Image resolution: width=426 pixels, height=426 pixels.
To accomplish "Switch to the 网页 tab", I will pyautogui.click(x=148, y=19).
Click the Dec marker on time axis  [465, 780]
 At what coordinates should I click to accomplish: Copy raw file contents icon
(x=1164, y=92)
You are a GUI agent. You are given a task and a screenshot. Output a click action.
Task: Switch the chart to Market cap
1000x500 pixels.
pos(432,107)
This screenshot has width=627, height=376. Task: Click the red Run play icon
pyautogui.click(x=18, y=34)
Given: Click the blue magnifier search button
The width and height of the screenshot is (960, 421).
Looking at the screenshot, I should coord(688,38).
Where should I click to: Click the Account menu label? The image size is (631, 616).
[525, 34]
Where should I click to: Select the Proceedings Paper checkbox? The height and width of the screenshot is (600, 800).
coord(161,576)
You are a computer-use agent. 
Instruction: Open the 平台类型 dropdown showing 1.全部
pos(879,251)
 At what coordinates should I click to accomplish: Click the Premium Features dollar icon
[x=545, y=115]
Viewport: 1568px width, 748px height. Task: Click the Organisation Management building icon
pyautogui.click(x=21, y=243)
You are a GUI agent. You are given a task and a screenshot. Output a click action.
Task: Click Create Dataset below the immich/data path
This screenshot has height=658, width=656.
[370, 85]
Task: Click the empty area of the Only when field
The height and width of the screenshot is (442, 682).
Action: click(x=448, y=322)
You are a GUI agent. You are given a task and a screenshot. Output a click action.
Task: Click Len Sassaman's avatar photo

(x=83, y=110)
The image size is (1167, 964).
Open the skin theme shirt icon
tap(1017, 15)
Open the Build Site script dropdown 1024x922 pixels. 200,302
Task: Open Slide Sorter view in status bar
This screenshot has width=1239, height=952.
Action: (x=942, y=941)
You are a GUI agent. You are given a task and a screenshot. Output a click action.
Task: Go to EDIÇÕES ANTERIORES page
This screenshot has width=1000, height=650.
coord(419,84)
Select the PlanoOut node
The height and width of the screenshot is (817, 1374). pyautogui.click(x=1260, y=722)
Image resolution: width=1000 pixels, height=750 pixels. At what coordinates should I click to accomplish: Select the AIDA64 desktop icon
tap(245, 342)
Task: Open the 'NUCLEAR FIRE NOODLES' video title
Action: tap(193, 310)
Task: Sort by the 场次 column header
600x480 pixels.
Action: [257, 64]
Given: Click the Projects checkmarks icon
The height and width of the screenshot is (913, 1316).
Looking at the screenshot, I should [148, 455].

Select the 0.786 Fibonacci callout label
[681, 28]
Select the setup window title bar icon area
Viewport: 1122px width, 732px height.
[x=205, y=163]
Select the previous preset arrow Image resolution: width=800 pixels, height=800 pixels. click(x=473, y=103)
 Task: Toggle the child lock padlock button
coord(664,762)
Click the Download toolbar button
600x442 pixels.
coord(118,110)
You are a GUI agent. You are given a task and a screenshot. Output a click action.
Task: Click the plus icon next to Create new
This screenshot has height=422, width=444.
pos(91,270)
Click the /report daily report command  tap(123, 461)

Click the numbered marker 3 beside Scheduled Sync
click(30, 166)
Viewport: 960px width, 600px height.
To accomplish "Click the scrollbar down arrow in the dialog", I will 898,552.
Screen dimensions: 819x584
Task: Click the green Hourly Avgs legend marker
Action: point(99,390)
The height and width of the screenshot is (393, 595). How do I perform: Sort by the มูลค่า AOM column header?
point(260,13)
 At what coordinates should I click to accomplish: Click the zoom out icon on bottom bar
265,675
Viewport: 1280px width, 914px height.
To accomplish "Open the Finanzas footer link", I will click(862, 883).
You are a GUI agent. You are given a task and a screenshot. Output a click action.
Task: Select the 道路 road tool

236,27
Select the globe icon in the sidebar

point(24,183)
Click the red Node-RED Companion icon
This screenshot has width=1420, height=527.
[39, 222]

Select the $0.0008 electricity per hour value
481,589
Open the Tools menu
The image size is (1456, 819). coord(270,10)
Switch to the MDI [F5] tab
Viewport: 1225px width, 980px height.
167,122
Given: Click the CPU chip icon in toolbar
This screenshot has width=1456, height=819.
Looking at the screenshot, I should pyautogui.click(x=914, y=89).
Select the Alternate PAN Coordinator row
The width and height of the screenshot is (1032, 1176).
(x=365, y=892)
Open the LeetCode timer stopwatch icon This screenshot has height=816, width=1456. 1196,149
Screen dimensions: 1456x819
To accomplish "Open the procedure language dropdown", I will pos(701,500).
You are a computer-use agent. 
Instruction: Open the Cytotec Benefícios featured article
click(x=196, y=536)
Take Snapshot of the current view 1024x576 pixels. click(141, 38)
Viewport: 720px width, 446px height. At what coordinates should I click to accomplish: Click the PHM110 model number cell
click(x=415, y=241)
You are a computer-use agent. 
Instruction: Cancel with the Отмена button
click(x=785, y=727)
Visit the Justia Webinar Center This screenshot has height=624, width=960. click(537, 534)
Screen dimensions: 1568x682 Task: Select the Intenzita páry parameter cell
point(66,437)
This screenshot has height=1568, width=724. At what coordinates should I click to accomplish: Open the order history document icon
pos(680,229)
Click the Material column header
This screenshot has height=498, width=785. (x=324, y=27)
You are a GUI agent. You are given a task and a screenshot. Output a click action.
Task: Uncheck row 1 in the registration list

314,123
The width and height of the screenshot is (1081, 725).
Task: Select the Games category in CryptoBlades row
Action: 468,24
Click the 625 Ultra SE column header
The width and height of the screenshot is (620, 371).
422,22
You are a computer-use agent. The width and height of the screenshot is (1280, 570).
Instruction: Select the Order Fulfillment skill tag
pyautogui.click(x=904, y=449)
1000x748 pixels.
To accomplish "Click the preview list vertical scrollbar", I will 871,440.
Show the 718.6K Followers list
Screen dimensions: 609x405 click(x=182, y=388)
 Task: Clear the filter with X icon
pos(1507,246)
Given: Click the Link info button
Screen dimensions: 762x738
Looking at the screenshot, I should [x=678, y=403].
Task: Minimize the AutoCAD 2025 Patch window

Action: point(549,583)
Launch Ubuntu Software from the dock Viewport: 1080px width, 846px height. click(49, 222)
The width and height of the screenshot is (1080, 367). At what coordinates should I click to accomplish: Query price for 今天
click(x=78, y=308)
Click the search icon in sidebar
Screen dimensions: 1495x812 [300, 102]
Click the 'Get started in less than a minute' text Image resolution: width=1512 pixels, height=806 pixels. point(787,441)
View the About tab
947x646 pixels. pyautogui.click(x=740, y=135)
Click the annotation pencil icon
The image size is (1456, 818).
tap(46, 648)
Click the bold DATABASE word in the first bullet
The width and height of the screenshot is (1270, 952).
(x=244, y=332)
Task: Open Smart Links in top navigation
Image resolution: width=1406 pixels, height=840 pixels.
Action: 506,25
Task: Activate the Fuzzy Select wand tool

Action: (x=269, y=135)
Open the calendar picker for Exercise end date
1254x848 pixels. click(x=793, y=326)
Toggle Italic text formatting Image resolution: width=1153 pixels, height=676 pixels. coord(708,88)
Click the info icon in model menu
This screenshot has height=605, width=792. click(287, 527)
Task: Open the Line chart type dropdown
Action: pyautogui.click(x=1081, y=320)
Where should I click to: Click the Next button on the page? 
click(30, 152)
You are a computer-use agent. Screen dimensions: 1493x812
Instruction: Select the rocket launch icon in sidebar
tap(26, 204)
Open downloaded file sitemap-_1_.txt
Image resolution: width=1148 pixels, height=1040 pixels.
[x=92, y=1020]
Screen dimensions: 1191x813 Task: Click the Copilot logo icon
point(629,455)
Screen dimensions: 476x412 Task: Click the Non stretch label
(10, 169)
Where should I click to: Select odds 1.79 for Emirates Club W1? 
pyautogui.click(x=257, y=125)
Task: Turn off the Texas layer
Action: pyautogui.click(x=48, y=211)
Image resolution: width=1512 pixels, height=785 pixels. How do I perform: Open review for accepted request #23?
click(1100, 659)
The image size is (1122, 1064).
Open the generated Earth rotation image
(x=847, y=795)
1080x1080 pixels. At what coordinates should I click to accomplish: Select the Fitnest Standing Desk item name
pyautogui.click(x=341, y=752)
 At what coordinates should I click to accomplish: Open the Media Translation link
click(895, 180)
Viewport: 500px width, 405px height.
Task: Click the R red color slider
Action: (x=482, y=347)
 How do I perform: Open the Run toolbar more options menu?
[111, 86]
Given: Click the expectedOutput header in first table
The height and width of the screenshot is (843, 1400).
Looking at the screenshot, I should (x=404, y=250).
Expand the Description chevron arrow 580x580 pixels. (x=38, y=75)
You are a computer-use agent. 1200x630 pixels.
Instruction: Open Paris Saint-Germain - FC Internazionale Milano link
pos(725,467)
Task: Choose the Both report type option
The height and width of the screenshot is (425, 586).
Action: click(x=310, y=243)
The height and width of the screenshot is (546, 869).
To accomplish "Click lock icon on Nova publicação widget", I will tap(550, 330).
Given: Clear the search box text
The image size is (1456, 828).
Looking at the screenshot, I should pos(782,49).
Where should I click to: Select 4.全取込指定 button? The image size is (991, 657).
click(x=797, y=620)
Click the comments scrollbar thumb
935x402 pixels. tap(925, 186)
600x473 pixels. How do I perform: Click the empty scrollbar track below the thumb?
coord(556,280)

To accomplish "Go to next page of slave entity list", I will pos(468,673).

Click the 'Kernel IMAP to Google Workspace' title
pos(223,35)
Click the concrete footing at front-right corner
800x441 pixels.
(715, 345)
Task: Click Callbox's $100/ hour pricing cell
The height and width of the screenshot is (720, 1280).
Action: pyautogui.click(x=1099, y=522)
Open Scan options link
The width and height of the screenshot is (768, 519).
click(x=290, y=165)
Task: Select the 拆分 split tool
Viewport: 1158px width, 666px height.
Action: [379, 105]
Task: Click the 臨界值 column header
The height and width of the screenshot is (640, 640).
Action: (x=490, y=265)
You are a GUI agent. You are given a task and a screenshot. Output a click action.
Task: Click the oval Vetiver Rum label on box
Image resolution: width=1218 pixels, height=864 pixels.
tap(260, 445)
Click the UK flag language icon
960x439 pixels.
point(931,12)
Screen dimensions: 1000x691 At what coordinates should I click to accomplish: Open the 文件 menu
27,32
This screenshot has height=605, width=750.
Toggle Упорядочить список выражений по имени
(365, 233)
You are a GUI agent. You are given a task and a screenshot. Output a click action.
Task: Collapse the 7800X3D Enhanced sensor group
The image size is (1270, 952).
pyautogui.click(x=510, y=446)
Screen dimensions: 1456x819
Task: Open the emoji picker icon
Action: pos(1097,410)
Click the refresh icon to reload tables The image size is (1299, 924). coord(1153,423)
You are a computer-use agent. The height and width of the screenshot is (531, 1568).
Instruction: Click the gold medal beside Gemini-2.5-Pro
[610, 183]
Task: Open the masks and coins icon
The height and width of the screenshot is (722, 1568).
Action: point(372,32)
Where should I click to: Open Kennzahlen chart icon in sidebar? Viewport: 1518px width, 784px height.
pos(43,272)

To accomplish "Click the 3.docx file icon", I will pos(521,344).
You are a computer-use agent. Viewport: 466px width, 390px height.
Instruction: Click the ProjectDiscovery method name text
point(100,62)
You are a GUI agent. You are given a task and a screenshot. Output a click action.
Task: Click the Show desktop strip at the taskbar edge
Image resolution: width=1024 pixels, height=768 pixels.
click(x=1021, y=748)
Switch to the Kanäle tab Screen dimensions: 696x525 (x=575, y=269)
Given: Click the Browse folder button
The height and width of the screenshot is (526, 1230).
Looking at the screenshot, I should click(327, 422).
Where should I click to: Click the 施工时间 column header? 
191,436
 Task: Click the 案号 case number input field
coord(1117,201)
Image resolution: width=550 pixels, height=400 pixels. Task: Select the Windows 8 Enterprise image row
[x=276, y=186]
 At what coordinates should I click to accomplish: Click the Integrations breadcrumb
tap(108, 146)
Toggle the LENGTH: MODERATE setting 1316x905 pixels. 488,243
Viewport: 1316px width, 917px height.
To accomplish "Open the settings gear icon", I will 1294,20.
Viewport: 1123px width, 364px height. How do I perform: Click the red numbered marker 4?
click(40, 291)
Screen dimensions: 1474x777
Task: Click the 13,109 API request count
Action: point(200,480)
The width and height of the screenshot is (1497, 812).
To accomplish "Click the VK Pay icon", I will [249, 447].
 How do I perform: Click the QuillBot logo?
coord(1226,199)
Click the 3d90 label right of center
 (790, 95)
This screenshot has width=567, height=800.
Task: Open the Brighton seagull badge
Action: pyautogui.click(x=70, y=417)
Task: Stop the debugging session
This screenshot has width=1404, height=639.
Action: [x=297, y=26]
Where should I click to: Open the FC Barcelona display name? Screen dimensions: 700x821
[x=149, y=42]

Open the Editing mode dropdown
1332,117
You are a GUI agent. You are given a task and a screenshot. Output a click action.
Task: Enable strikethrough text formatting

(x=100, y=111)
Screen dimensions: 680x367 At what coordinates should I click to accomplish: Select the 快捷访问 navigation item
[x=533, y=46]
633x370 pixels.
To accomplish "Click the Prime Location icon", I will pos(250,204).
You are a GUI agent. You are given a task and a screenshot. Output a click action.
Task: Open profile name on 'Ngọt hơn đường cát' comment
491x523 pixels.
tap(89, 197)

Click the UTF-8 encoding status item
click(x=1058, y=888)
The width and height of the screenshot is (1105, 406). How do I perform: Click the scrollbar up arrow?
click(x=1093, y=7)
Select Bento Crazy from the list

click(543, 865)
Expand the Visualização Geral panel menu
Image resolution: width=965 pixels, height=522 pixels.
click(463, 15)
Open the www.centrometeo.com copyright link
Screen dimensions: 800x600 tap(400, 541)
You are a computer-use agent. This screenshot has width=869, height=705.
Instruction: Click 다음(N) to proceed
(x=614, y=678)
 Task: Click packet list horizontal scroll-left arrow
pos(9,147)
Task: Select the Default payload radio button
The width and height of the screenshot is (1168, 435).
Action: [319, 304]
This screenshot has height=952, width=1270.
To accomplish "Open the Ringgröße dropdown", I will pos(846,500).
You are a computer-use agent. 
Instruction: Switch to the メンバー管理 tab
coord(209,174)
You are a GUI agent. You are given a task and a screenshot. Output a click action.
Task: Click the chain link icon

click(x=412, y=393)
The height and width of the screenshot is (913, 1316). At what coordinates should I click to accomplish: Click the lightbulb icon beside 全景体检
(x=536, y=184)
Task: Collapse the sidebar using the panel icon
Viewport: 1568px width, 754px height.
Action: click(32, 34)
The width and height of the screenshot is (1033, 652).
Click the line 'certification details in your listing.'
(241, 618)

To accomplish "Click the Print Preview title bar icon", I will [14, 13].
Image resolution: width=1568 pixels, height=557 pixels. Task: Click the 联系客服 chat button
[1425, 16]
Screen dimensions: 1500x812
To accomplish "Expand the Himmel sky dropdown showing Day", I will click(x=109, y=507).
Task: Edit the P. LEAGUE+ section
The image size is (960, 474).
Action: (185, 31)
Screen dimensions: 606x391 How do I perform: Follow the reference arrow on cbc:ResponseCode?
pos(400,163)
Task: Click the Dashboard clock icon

════════

Challenge:
Can you lay out everything from the first line of the entries above down to and including the line containing "pos(432,107)" as a numbered list, leaving out any blank lines?

Response to this task:
1. Image resolution: width=426 pixels, height=426 pixels.
2. To accomplish "Switch to the 网页 tab", I will pyautogui.click(x=148, y=19).
3. Click the Dec marker on time axis  [465, 780]
4.  At what coordinates should I click to accomplish: Copy raw file contents icon
5. (x=1164, y=92)
6. You are a GUI agent. You are given a task and a screenshot. Output a click action.
7. Task: Switch the chart to Market cap
8. 1000x500 pixels.
9. pos(432,107)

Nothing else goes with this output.